La graisse, qui coule le long des flancs, s’embrase soudainement. - Il n'est pas trop près du feu ?
- Tant pis, on ne va plus rien déplacer maintenant.
Ils sont en improvisation totale. Aucun d’eux n’a jamais fait cuire un cochon. S’ils espèrent se faire mousser, c’est plutôt raté. Bientôt lassé, Aster passe la manivelle de la broche à Antoine pour aller donner un coup de main à la mise en place de la terrasse. C’est inutile car Rachel a déjà tout orchestré. Aster trônera en bout de table. Eu égard à son âge, Elisabeth lui fera face, à l’autre extrémité. Des ampoules montées sur des guirlandes, ainsi que quelques spots, illumineront l’ensemble. Chargé de l’éclairage, Lionel s’affaire en haut d’une échelle, au milieu des fils emmêlés. Il tente d’orienter un faisceau vers la table prévue pour le repas. Aster se laisse tomber sur un divan, placé un peu à l’écart. - Tu laisses ce coin-là dans l’ombre.
- Entendu, papa.
- Ce sera le divan des couples.
- Il y aura des femmes ? s’intéresse Viko.
- Débrouille-toi tout seul avec ton plan drague, au lieu de compter sur mon anniversaire.
- J’espère que les plombs ne vont pas sauter, grommelle Lionel.
- Vas-y, porte-nous la poisse, toi !
- Comme si c’était ma faute.
- C’est quand même drôle de se retrouver tous ici après tant de guerres et d’emmerdes, continue Aster.
Rachel est excédée d’entendre de telles inepties. - Elle est bien bonne ! Parce que tu as traversé des guerres, toi ? Et puis, il n’y a rien de drôle. D’ailleurs tu n’as jamais été drôle !
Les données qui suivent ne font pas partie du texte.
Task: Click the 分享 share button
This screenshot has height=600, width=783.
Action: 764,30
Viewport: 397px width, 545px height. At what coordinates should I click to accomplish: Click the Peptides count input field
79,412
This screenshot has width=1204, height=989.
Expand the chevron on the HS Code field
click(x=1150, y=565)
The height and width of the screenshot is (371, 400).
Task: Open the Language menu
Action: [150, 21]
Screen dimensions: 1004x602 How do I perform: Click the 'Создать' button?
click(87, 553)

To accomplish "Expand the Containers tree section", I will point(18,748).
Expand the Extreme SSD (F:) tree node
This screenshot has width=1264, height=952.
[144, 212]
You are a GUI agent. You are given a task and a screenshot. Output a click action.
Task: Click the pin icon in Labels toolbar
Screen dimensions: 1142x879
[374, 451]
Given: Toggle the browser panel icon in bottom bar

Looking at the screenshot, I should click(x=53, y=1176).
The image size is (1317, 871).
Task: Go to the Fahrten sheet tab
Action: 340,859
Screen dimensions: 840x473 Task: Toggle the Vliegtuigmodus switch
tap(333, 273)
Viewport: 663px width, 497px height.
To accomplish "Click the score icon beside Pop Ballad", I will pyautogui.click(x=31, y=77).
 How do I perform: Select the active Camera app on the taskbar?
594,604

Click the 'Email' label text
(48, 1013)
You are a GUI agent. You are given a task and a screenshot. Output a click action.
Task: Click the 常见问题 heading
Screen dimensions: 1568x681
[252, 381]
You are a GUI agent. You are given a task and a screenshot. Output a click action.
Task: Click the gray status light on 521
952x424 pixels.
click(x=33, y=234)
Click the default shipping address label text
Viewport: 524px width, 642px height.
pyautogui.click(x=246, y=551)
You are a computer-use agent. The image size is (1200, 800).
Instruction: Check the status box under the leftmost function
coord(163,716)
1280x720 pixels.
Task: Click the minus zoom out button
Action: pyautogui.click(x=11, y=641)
- Mais si, il est marrant Aster. Sauf qu'il ne le fait pas exprès, précise Viko.
- Toujours à vous soutenir tous les deux !
De la cuisine, parvient la voix inquiète d’Elisabeth : - Je n’ai pas trouvé de gâteau. Quelqu’un peut me dire où il est ?
- J'ai oublié, dit Aster en s'extrayant de son siège.
- Ça n'existe pas un anniversaire sans gâteau. C'est incroyable de ne pas y avoir pensé. Il faut croire qu’on perd la boule avec l’âge ! raille Rachel.
- Je ne suis pas vieux.
- Je suis d’accord, acquiesce Elisabeth. Il n’est pas vieux.
- Je vais préparer une jolie macédoine de fruits, propose Rachel, avec une étonnante gentillesse. Ce n’est pas grave. Je suis sûre qu’Aster s’en moque des bougies.
- C’est vrai. Pourtant j’avais envie d’un gâteau. Je n’ai pas eu une minute à moi. Vous auriez pu vous en occuper aussi, c’est toujours à moi de gérer.
Elisabeth se dirige vers le salon pour vérifier les couchages. Ce soir ils seront une quinzaine, et certains dormiront sur place. Le canapé est déjà ouvert ; reste à déplier un lit de camp. Sophie traverse la pièce, insensible à l’effervescence de la journée. Pas un regard. Pas un mot.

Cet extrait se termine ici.